The Rabbis tell us, as a general rule, that one cannot access prophecy when depressed. Because connection to God is only available in a state of joy. Misery drags us down such that we lose our connection to the spiritual world and then all seems lost. In a certain way, misery is a self fulfilling prophecy. Life looks no good to us; so we feel hopeless and lost; so we don’t invest in life; and life without investment produces no fruits.
Joy is also self fulfilling. We feel uplifted and elated. So we are eager to invest and engage in life. And a life invested and engaged in produces the goodness that satisfies us.

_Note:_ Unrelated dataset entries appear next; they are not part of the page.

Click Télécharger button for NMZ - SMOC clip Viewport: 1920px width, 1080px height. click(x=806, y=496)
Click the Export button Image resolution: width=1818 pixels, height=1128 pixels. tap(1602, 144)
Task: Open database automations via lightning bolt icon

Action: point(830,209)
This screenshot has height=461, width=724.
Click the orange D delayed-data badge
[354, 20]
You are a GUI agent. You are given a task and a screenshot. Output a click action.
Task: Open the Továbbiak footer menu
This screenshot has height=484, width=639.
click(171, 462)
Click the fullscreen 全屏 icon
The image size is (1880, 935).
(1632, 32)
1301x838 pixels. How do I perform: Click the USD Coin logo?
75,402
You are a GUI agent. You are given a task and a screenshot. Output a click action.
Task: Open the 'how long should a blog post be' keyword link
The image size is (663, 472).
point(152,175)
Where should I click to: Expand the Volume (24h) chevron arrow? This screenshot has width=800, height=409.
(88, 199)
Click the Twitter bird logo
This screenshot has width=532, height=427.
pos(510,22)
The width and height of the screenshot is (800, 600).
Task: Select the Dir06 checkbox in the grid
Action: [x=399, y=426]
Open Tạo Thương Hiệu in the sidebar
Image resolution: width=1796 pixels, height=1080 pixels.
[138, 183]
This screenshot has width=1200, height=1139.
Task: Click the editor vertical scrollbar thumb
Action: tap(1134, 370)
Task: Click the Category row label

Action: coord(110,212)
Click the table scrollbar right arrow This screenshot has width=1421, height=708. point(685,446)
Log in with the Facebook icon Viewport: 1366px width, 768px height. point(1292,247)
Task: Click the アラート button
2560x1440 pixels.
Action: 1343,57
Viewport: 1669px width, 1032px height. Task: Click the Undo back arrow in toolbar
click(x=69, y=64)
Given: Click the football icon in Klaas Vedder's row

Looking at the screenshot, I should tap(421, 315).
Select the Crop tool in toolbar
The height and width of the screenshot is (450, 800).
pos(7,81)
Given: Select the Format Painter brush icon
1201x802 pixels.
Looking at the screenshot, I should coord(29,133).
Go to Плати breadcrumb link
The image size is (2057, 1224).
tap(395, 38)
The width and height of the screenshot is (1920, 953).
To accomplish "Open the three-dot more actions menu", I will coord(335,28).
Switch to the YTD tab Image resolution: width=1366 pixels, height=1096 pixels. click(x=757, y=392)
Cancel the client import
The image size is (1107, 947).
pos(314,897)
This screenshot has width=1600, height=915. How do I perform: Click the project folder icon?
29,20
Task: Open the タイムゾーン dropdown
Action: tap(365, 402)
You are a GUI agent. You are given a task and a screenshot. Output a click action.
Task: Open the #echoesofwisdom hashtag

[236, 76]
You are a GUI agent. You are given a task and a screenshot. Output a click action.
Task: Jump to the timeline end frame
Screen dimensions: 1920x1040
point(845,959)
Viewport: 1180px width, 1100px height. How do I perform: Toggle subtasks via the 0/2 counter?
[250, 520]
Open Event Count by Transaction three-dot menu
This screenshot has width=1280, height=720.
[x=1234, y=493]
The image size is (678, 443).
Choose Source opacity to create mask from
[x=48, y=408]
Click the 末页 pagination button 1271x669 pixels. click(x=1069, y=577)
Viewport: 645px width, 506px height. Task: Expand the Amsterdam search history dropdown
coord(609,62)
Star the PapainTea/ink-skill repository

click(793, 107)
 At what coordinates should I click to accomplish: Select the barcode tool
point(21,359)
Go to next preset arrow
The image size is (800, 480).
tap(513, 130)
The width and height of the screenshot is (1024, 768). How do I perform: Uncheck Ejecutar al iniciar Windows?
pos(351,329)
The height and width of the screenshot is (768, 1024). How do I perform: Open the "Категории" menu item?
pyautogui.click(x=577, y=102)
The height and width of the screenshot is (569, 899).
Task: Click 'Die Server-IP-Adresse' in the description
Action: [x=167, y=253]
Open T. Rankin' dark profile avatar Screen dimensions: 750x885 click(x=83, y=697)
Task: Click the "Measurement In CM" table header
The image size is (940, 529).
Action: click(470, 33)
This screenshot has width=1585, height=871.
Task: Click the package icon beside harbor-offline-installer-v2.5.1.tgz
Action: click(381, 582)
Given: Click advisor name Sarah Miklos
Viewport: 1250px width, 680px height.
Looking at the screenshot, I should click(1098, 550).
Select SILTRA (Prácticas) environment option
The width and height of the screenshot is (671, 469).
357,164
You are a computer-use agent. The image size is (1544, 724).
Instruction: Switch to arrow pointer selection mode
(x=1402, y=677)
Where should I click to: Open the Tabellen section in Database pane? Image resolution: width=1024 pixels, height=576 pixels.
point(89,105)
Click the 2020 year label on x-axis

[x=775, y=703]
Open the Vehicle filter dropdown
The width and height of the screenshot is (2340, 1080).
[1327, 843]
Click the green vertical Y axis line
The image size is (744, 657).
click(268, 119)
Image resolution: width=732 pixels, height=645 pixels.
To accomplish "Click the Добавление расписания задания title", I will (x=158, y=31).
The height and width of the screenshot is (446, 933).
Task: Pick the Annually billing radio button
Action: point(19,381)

When we are feeling down, it’s easy to blame life and circumstance. But that’s never the case. It’s simply that upset thinking about life is causing us to withdraw and as we withdraw, life starts to unravel. But the great thing about this is that it’s never a problem to ravel it up again. As soon as we stop feeling sorry for ourselves and start to engage again, life gets back on its feet. It’s a beautiful world in that way – we get out of it whatever we invest into it. There is always fruit to our labour, as long as we are patient. If we withdraw, life indeed, has nothing to offer. If we engage, life offers us bounty beyond measure.
Parsha in a Nutshell
This portion is packed with emotion and intrigue. We left off last week with Joseph’s pronouncement that he was keeping Benjamin as a slave. Judah steps forward to challenge the decision and offers himself instead. The two most powerful brothers each stand their ground. With neither willing to give an inch, the tension is palpable. Finally, Joseph, overcome with emotion, can hold out no longer. He clears the room and reveals his identity to his brothers. They are, understandably, quite shocked. Joseph sends a message to his father who leaves immediately to be reunited with is favourite son.
Jacob meets Pharaoh and settles with his family in the Goshen district of Egypt, the first Jewish ghetto – in suburbia of course! As the famine continues, Joseph buys up all of the property in Egypt for Pharaoh in return for grain.